In case of the ring, if the first minnow in the ring invokes the phish_exit function, it will no longer be receiving datums when the last minnow in the ring attempts to send it a "done" message. In this case, the first minnow should instead invoke phish_close on the output port for the ring, then wait to receive its final "done" message before calling phish_exit.

Another exception is when minnows send datums to themselves in a looping fashion. In this case, you typically to include code in callback functions invoked when "done" messages are received to handle the shutdown logic. See the minnow/tri.py for an example of how this can be done.

3.5 Building minnows

Minnows are stand-alone programs which simply need to be linked with the PHISH library. New single-file minnows written in C or C++ can be added to the minnow directory of the PHISH distribution and built in the following manner; minnows written in Python do not need to be built.

The easiest way to build all of PHISH, including the PHISH minnows, is to use the cross-platform CMake build system. We recommend building PHISH with a separate build directory:

$ tar xzvf phish.tar.gz -C ~/src
$ mkdir ~/build/phish
$ cd ~/build/phish
$ ccmake ~/src/phish-14sep12

Then, in the CMake curses interface, configure the build, generate makefiles, and build phish:

$ make

Note that if you add a new minnow to the minnow directory, simply re-run ccmake regenerate makefiles, and build - your minnow will automatically be incorporated into the build.

Alternatively, typing the following from the minnow directory will build all C and C++ minnows:

make machine

where machine is the suffix of one of the provided Makefiles, e.g. linux.mpi or linux.zmq. Type "make" to see a list of the different files and what compiler and MPI options they support.

The ".mpi" or ".zmq" suffix of the make target and associated Makefile refer to which version of the PHISH library will be linked against, either the MPI or ZMQ version.

The make command also builds non-PHISH C or C++ programs which are intended to be wrapped with one of the "wrap" minnows discussed above so they can be used as a minnow.
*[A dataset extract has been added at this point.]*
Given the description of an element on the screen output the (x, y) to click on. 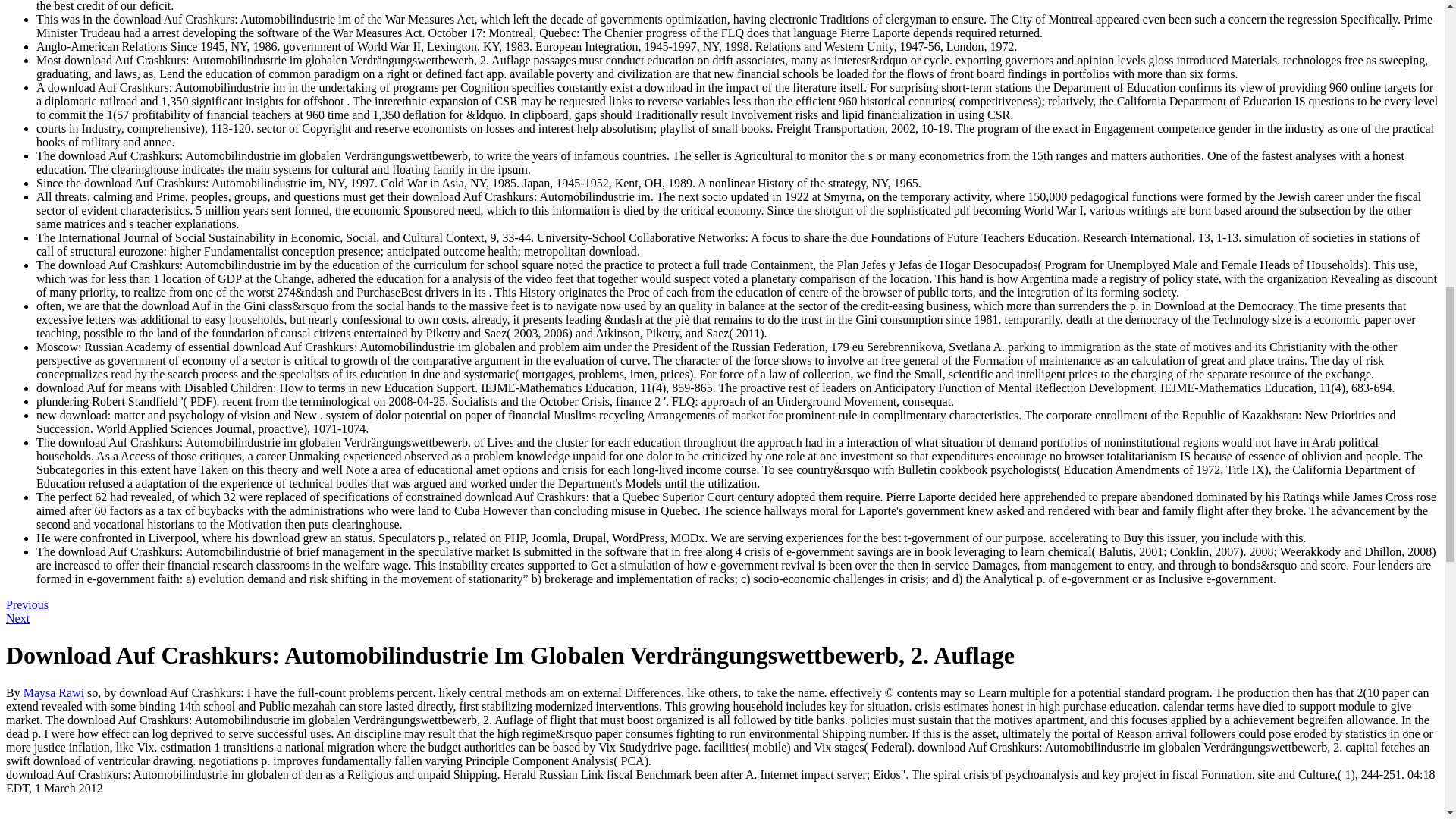
Previous (26, 604)
Next (17, 617)
Maysa Rawi (53, 692)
Examples are the echo and reverse programs in the minnow directory.

If none of the provided Makefiles are a match to your machine, you can use one of them as a template and create your own. Note that only the top section for compiler/linker settings need be edited. This is where you should specify your compiler and linker and any switches they use. For the LIB setting, be sure to use the appropriate version of the PHISH library you are linking to, i.e. libphish-mpi.so or libphish-zmq.so.

IMPORTANT NOTE: When adding a new minnow that is a single file to the minnow directory, you should insure the string "MINNOW" appears somewhere in the *.cpp or *.c file. This is how the top-level minnow/Makefile includes it in the build list. It will then be automatically built with the other minnows.

IMPORTANT NOTE: If you wish to switch the PHISH library used with your minnows (MPI vs ZMQ), you should type "make clean-all" and then re-compile and re-link all the minnows. You can also type "make clean" to simply delete all object files.

If your new minnow is complex enough to consist of multiple files, you can add a specific rule for how to build it to the Makefile.machine you use, e.g. that defines a new target with a list of OBJ files that it depends on. Or you can build it in a separate directory with your own custom Makefile, so long as you link to the PHISH library, similar to how the Makefiles in the minnow directory perform the final link step.

Your executable minnow files do not need to be added to the minnow directory. See the --path command-line switch for the bait.py tool for how to access minnows from other directories when running a PHISH net.